*** Block opens ***

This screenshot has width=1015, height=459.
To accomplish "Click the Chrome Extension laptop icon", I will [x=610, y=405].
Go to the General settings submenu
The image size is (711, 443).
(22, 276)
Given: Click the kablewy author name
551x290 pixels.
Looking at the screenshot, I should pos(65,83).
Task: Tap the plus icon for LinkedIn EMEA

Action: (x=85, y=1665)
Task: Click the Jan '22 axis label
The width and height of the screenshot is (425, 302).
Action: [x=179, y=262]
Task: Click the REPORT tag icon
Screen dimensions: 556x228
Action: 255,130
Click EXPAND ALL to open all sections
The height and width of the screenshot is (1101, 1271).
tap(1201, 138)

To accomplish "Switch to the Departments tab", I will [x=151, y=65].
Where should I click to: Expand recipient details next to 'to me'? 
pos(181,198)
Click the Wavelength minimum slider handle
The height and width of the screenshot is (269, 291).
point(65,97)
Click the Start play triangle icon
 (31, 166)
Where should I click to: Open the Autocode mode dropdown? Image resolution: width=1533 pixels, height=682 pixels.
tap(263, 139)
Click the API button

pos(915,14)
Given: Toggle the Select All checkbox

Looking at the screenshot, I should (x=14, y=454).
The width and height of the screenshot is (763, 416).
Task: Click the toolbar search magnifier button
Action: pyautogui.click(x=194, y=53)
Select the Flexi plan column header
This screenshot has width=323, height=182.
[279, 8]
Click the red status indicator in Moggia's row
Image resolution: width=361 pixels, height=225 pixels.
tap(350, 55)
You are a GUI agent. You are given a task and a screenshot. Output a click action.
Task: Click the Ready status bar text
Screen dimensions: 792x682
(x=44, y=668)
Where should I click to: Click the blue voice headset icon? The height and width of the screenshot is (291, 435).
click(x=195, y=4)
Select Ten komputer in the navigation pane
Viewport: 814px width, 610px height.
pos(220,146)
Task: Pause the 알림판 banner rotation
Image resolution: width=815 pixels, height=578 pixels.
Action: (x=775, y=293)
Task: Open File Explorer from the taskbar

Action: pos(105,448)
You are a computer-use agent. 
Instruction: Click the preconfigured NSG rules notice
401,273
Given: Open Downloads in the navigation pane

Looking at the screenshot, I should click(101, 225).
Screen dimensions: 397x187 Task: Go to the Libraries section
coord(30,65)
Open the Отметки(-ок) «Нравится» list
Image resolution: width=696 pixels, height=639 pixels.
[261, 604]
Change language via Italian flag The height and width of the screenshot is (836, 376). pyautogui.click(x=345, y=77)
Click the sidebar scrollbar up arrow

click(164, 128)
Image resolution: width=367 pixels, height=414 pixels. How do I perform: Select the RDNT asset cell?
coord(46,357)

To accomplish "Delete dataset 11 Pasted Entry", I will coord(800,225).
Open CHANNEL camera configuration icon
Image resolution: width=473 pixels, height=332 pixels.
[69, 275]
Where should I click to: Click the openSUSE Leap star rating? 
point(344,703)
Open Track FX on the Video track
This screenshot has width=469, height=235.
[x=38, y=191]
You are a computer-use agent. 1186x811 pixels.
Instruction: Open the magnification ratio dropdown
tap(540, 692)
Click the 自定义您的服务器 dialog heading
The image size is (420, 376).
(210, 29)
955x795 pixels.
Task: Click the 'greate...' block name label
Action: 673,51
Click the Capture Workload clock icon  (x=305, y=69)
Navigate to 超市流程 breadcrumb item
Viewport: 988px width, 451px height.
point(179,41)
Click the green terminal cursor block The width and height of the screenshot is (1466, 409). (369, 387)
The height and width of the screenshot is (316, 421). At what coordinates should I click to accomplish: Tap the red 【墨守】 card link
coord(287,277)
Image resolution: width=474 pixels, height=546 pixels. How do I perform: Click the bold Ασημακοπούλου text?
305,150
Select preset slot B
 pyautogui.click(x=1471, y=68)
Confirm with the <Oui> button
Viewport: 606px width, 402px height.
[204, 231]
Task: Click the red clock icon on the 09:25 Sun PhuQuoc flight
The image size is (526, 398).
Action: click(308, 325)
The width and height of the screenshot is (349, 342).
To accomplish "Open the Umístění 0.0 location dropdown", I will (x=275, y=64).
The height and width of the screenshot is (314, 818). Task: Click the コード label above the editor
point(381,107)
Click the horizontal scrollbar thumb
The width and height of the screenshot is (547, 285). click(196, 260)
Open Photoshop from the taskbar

*** Block closes ***

Exercise: The data must be duplicated exactly, with nothing left out.

Task result:
This screenshot has width=1015, height=459.
To accomplish "Click the Chrome Extension laptop icon", I will [x=610, y=405].
Go to the General settings submenu
The image size is (711, 443).
(22, 276)
Given: Click the kablewy author name
551x290 pixels.
Looking at the screenshot, I should pos(65,83).
Task: Tap the plus icon for LinkedIn EMEA

Action: (x=85, y=1665)
Task: Click the Jan '22 axis label
The width and height of the screenshot is (425, 302).
Action: [x=179, y=262]
Task: Click the REPORT tag icon
Screen dimensions: 556x228
Action: 255,130
Click EXPAND ALL to open all sections
The height and width of the screenshot is (1101, 1271).
tap(1201, 138)

To accomplish "Switch to the Departments tab", I will [x=151, y=65].
Where should I click to: Expand recipient details next to 'to me'? 
pos(181,198)
Click the Wavelength minimum slider handle
The height and width of the screenshot is (269, 291).
point(65,97)
Click the Start play triangle icon
 (31, 166)
Where should I click to: Open the Autocode mode dropdown? Image resolution: width=1533 pixels, height=682 pixels.
tap(263, 139)
Click the API button

pos(915,14)
Given: Toggle the Select All checkbox

Looking at the screenshot, I should (x=14, y=454).
The width and height of the screenshot is (763, 416).
Task: Click the toolbar search magnifier button
Action: pyautogui.click(x=194, y=53)
Select the Flexi plan column header
This screenshot has width=323, height=182.
[279, 8]
Click the red status indicator in Moggia's row
Image resolution: width=361 pixels, height=225 pixels.
tap(350, 55)
You are a GUI agent. You are given a task and a screenshot. Output a click action.
Task: Click the Ready status bar text
Screen dimensions: 792x682
(x=44, y=668)
Where should I click to: Click the blue voice headset icon? The height and width of the screenshot is (291, 435).
click(x=195, y=4)
Select Ten komputer in the navigation pane
Viewport: 814px width, 610px height.
pos(220,146)
Task: Pause the 알림판 banner rotation
Image resolution: width=815 pixels, height=578 pixels.
Action: (x=775, y=293)
Task: Open File Explorer from the taskbar

Action: pos(105,448)
You are a computer-use agent. 
Instruction: Click the preconfigured NSG rules notice
401,273
Given: Open Downloads in the navigation pane

Looking at the screenshot, I should click(101, 225).
Screen dimensions: 397x187 Task: Go to the Libraries section
coord(30,65)
Open the Отметки(-ок) «Нравится» list
Image resolution: width=696 pixels, height=639 pixels.
[261, 604]
Change language via Italian flag The height and width of the screenshot is (836, 376). pyautogui.click(x=345, y=77)
Click the sidebar scrollbar up arrow

click(164, 128)
Image resolution: width=367 pixels, height=414 pixels. How do I perform: Select the RDNT asset cell?
coord(46,357)

To accomplish "Delete dataset 11 Pasted Entry", I will coord(800,225).
Open CHANNEL camera configuration icon
Image resolution: width=473 pixels, height=332 pixels.
[69, 275]
Where should I click to: Click the openSUSE Leap star rating? 
point(344,703)
Open Track FX on the Video track
This screenshot has width=469, height=235.
[x=38, y=191]
You are a computer-use agent. 1186x811 pixels.
Instruction: Open the magnification ratio dropdown
tap(540, 692)
Click the 自定义您的服务器 dialog heading
The image size is (420, 376).
(210, 29)
955x795 pixels.
Task: Click the 'greate...' block name label
Action: 673,51
Click the Capture Workload clock icon  (x=305, y=69)
Navigate to 超市流程 breadcrumb item
Viewport: 988px width, 451px height.
point(179,41)
Click the green terminal cursor block The width and height of the screenshot is (1466, 409). (369, 387)
The height and width of the screenshot is (316, 421). At what coordinates should I click to accomplish: Tap the red 【墨守】 card link
coord(287,277)
Image resolution: width=474 pixels, height=546 pixels. How do I perform: Click the bold Ασημακοπούλου text?
305,150
Select preset slot B
 pyautogui.click(x=1471, y=68)
Confirm with the <Oui> button
Viewport: 606px width, 402px height.
[204, 231]
Task: Click the red clock icon on the 09:25 Sun PhuQuoc flight
The image size is (526, 398).
Action: click(308, 325)
The width and height of the screenshot is (349, 342).
To accomplish "Open the Umístění 0.0 location dropdown", I will (x=275, y=64).
The height and width of the screenshot is (314, 818). Task: Click the コード label above the editor
point(381,107)
Click the horizontal scrollbar thumb
The width and height of the screenshot is (547, 285). click(196, 260)
Open Photoshop from the taskbar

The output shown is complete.